The report of the IGM states that, “taking advantage of its high-level and cross-cutting environmental perspective, and its coordination role on environmental matters in the United Nations system, the Governing Council/Global Ministerial Environment Forum could engage in periodic stock taking and, inter alia, review synergies and linkages undertaken between multilateral environmental agreements, as well as review reports of the Environment Management Group and progress in inter-agency collaboration”, and, “For the Governing Council/Global Ministerial Environment Forum to effectively play its policy role, it requires an instrument at the inter-agency level to enhance policy coordination across the environmental activities of the United Nations system. The Environment Management Group is such an instrument and should be charged with reporting annually to the Forum, taking into account the provisions of General Assembly resolution 54/217, as well as on specific issues arising from the work of the United Nations system in the environmental area on which the Forum could make recommendations on the work of the Environment Management Group”.

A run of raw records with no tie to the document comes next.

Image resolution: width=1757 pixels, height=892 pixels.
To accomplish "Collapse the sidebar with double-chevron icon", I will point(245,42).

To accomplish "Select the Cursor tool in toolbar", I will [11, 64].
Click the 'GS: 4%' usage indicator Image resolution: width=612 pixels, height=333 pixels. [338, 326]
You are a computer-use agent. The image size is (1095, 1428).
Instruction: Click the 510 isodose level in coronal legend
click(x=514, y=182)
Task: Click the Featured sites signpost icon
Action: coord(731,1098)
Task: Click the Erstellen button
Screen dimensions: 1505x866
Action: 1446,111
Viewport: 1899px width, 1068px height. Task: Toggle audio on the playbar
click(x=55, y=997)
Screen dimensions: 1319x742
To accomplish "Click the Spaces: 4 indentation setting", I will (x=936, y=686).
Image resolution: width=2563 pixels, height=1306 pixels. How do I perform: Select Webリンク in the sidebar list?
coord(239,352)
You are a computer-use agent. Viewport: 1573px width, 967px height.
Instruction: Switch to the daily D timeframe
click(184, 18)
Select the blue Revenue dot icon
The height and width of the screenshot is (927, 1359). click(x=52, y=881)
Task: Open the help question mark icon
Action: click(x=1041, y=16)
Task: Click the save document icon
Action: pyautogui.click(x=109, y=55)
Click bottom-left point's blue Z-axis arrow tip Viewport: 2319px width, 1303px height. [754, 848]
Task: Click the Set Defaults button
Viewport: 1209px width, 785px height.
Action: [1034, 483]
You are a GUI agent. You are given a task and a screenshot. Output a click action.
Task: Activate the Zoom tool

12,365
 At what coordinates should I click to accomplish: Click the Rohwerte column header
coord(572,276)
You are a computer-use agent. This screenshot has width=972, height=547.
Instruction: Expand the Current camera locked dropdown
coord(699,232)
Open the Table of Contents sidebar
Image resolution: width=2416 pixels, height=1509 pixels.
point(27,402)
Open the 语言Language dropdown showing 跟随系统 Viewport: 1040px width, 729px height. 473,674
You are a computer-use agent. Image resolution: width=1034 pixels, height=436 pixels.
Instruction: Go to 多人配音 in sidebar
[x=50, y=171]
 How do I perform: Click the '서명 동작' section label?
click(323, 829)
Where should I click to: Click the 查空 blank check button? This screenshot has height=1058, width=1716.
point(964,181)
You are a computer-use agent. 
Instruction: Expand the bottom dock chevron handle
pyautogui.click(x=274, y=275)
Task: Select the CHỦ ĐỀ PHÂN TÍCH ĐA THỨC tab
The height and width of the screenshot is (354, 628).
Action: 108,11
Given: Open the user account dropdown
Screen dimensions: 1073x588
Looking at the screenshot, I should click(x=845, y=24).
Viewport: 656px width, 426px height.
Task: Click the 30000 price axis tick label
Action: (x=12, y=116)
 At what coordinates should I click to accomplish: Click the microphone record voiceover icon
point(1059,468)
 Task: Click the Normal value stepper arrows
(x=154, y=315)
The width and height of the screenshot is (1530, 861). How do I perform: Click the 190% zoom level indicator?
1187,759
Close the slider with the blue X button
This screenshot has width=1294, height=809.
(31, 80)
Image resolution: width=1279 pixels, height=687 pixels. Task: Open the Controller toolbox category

Updated information on the international environmental governance process can be found on UNEP Heaquarters' web-site.

World Summit on Sustainable Development

The World Summit on Sustainable Development (WSSD) met from 26 August – 4 September 2002, in Johannesburg, South Africa. The WSSD’s goal, according to UN General Assembly resolution 55/199, was to hold a ten-year review of the 1992 UN Conference on Environment and Development (UNCED) at the Summit level to reinvigorate global commitment to sustainable development.

WSSD also negotiated and adopted two main documents: the Plan of Implementation and theJohannesburg Declaration on Sustainable Development. The Plan of Implementation’s section on the ‘Institutional framework for sustainable development: Role of international institutions’, stresses the need for international institutions both within and outside the United Nations system, including international financial institutions, World Trade Organization (WTO) and the Global Environment Facility (GEF), to enhance, within their mandates, their cooperative efforts to promote effective and collective support to the implementation of Agenda 21 at all levels; and enhance the effectiveness and coordination of international institutions to implement Agenda 21, the outcomes of WSSD, relevant sustainable development aspects of the Millennium Declaration, the Monterrey Consensus and the outcomes of the fourth WTO ministerial meeting, held in Doha in November 2001.

The Plan of Implementation goes on to request the Secretary-General, utilizing the CEB, including through informal collaborative efforts, to further promote system-wide inter-agency cooperation and coordination on sustainable development, to take appropriate measures to facilitate exchange of information, and to continue to keep the Economic and Social Council and the Commission informed of actions being taken to implement Agenda 21.

It called on strengthened cooperation among UNEP and other United Nations bodies and specialized agencies, the Bretton Woods institutions and WTO, within their mandates. It further specified that UNEP, UN-Habitat, the United Nations Development Programme (UNDP) and the United Nations Conference on Trade and Development (UNCTAD), within their mandates, should strengthen their contribution to sustainable development programmes and the implementation of Agenda 21 at all levels, particularly in the area of promoting capacity-building.

The Plan of Implementation also stressed that the strengthening of the international institutional framework for sustainable development is an evolutionary process. It is necessary to keep under review relevant arrangements; identify gaps; eliminate duplication of functions; and continue to strive for greater integration, efficiency and coordination of the economic, social and environmental dimensions of sustainable development aiming at the implementation of Agenda 21.

The Plan of Implementation also called on the international community to fully implement the outcomes of decision I on international environmental governance adopted by the UNEP Governing Council at its seventh special session.